The leadership skills you will employ in the future could very well be uncovered in the classroom today. Take control the moment team projects are delivered in class. Become a member of a group and work your way up the chain of leadership, or alternatively create a group of your own which does not exist at this point. Take this chance to grow your leadership skills and competencies so that you can implement the skills acquired once you are part of the labour force in the future.

 

Organizational Skills

Keeping up with classes, exams, studying, social activities, family in addition to a job quite a bit of effort and work. To be able to keep everything from slipping through the cracks, students really need to acquire and cultivate time management skills. Additionally, you’ll want to get acquainted with deadlines along with the repercussions that come in the event that you do not meet those deadlines.

 

Dealing with Life Outside of your Comfort Zone

Attending a higher education institution could possibly be the ideal option when it comes to dealing with issues you would never get the chance to in any other case. For example, for anyone who is shy, take a risk and express yourself in classroom. Give some thought to taking a class that is of interest to you but has absolutely nothing to do with your major. Become a member of a group or club that you may have always been enthusiastic about but never done anything about. You have the chance to explore outside the box, and you ought to take it.

 

Developing and Growing your Network

When you attend a higher education learning institution, there is a strong possibility that you will meet and interact with a number of very intelligent, successful individuals. Whether or not they are successful now or will be in the longer term, it is a wise decision to establish a connection with these people and bring them into your social network.
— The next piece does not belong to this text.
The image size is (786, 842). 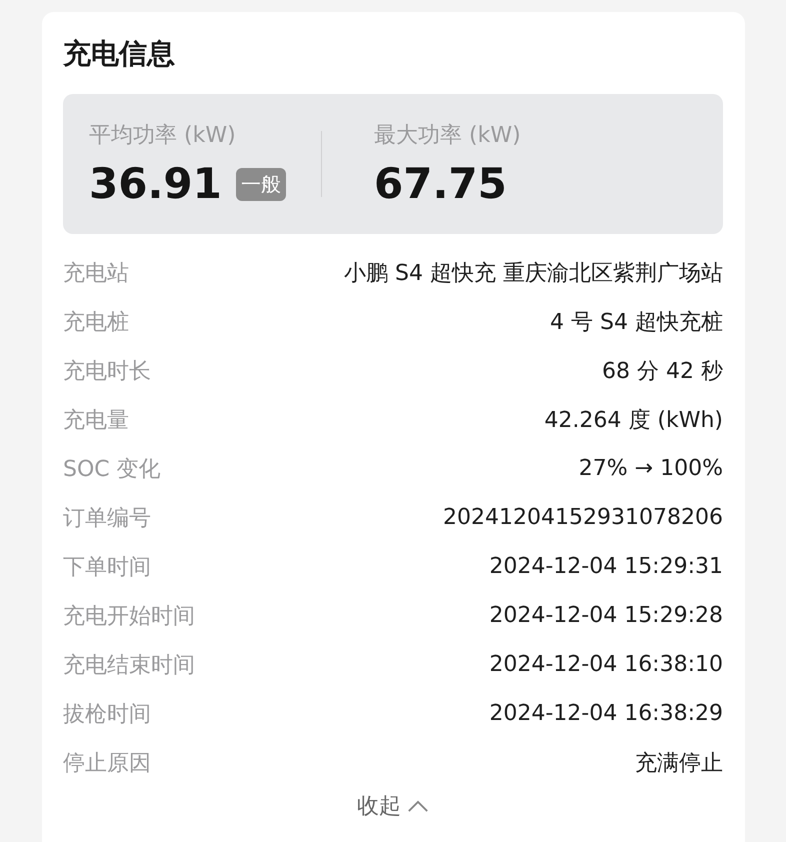 I want to click on field-value: 2024-12-04 16:38:29, so click(x=606, y=714).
Down the road, these people will be the individuals who mentor you, coach you, and assist you in finding success.

 

Team Building Skills

In a number of ways, the classroom to a large degree is similar to an office in the workplace. You work with the exact same people every day. You are all aiming to be the best, however , things are usually less complicated and a lot more efficient whenever you function as a team. The classroom environment is the ideal place to assist you to realise how to work with your colleagues as well as cultivate a team environment to ensure that every person gets a an opportunity to succeed.